There’s been an awful lot of hubbub about Sina Weibo’s planned introduction of a user contract. The terms will reportedly be implemented on May 28, and are being interpreted as another “crackdown” on weibo freedom of speech. Specifically, much of the discussion concerns article 13, which reads like this (translation via TheNextWeb):
Article 13) Users have the right to publish information, but may not publish any information that:
1. Opposes the basic principles established by the constitution
2. Harms the unity, sovereignty, or territorial integrity of the nation
3. Reveals national secrets, endangers national security, or threatens the honor or interests of the nation
4. Incites ethnic hatred or ethnic discrimination, undermines ethnic unity, or harms ethnic traditions and customs
5. Promotes evil teachings and superstitions
6. Spreads rumors, disrupts social order, and destroys societal stability
7. Promotes illicit activity, gambling, violence, or calls for the committing of crimes
8. Calls for disruption of social order through illegal gatherings, formation of organizations, protests, demonstrations, mass gatherings, and assemblies
9. Has other content, which is forbidden by laws, administrative regulations, and national regulations
At face value, this certainly looks concerning, but it’s important to remember that this doesn’t actually change anything. Most of the language of this article comes directly from Chinese laws that are already in effect and already apply to Weibo users (just like they apply to everyone else in China). Even before the introduction of this code of conduct, weibo users have had their accounts closed — and in some cases have been held criminally liable — for violating these regulations. Sina putting them in writing looks repressive (and it is) but it’s worth remembering that Sina didn’t invent any of these conditions. They are pulled directly from Chinese law and are applicable to weibo posts regardless of whether Sina includes them in a user contract or not.

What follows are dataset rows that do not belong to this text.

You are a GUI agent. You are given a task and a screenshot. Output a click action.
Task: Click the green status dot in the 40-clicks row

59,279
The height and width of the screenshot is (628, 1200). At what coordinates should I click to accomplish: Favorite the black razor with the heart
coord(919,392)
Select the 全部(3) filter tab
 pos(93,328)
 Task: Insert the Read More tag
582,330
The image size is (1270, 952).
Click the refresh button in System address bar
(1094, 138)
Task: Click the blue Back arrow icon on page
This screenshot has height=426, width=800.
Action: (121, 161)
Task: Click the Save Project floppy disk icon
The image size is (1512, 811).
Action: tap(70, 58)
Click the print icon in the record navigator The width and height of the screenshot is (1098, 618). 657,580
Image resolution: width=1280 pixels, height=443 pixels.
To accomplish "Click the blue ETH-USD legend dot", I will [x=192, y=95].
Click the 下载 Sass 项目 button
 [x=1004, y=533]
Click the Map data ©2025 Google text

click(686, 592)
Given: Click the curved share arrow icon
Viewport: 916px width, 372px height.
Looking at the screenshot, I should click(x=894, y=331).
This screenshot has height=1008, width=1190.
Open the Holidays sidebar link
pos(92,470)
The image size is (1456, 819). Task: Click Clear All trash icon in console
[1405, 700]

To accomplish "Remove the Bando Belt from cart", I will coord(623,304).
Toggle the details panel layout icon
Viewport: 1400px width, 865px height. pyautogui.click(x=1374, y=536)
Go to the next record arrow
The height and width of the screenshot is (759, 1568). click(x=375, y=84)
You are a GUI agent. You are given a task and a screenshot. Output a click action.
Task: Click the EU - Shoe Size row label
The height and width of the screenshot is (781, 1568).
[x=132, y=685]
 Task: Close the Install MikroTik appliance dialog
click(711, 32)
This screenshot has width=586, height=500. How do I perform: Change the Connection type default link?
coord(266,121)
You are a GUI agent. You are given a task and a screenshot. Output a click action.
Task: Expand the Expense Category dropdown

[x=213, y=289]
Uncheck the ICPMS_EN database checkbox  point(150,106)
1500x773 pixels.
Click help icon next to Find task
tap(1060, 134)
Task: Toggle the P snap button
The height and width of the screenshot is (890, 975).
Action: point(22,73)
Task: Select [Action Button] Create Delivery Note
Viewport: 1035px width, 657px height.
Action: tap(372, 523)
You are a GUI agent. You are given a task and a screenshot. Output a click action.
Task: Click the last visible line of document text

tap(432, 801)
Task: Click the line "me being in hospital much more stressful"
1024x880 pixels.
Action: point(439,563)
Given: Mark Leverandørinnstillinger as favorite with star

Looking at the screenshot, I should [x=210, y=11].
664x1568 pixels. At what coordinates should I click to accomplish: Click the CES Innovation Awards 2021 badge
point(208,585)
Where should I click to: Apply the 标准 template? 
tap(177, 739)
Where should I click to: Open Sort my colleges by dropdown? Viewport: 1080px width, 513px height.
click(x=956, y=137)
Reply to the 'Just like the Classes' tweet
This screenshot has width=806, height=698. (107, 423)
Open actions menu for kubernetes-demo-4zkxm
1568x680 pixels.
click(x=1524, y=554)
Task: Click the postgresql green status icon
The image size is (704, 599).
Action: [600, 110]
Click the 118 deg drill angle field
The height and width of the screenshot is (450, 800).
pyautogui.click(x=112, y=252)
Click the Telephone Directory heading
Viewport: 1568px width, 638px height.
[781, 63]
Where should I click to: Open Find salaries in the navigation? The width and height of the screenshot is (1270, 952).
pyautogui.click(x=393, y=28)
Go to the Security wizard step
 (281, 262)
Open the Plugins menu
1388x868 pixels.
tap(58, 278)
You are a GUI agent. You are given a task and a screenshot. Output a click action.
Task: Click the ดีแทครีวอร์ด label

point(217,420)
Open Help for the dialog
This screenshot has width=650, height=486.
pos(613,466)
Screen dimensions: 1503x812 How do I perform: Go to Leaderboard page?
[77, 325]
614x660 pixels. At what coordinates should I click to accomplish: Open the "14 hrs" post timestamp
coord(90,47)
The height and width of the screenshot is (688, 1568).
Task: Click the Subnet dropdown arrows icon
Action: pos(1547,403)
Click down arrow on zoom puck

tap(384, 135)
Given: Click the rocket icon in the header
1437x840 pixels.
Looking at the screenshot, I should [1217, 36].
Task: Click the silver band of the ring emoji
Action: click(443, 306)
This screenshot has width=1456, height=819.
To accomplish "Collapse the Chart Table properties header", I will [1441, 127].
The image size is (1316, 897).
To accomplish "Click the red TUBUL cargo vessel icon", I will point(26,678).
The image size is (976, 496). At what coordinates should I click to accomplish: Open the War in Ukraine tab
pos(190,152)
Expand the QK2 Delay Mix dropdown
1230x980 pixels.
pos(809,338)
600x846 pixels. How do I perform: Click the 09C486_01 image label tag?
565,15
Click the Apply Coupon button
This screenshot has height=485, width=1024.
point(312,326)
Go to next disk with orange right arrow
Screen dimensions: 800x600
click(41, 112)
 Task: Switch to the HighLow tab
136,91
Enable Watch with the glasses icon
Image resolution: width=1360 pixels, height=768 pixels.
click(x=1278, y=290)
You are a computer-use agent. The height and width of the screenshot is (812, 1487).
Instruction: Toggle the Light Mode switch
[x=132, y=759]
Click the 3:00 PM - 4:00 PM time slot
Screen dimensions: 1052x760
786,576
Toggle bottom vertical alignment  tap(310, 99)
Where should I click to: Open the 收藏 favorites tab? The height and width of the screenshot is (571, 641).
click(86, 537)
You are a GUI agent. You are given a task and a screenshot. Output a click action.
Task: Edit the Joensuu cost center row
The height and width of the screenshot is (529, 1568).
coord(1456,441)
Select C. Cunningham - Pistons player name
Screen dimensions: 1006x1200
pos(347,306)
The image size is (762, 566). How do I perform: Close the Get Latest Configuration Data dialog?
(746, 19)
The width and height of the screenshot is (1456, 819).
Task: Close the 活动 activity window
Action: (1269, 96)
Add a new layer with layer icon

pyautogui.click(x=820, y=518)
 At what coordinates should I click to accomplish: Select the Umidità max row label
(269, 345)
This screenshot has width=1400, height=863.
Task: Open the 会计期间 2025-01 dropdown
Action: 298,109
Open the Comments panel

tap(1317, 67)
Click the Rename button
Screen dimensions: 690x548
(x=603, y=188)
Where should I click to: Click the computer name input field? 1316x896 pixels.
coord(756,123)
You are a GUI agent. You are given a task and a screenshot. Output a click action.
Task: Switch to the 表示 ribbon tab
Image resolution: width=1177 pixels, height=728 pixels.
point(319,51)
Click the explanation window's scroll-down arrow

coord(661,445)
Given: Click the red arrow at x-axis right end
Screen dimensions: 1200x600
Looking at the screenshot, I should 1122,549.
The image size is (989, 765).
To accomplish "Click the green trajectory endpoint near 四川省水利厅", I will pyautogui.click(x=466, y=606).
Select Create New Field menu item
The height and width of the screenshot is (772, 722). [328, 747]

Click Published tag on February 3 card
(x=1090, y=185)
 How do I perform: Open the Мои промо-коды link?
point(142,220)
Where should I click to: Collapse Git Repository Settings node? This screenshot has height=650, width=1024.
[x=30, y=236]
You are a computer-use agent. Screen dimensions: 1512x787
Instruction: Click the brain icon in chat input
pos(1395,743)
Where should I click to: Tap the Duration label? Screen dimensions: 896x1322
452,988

More concerning is the news that Sina will implement a points system and dock users who violate these principles. Users whose “credit” reaches zero will have their accounts canceled. That sucks, but again, let’s keep in mind that this was already happening; there are plenty of users who violated these rules over the past few years and found their accounts canceled (just ask Ai Weiwei) even though there was no points system in effect.
It’s not clear yet exactly how the points system will work, and it’s possible these restrictions will be used to close more accounts than would previously have been affected. But given how haphazardly Sina has implemented its real-name policies, I wouldn’t be surprised to find the points system has some gaping loopholes as well. It’s not in Sina’s interest to ban its own users, and the company will likely try to avoid doing that as much as it can. How successful it will be depends on the level of government intervention.
Now, don’t get me wrong; I’m not a fan of the points system or the user contract. Transparency is nice, but transparency about something repressive isn’t as great, and I don’t think this is really about transparency as much as it is about Sina looking like it’s doing something. Either way, my point is just that in practice, it’s not clear how anything on weibo will actually change as a result of this new contract. Article 13 is a rehashing of Chinese laws that absolutely apply regardless of Sina policies, and Sina’s censors have already been shuttering accounts that spread “sensitive” content for some time. Putting out a user contract and points system, I suspect, is just adding visibility to a system that has been in place since weibo’s initial launch.
In other words: does a punch hurt more if you see the fist coming?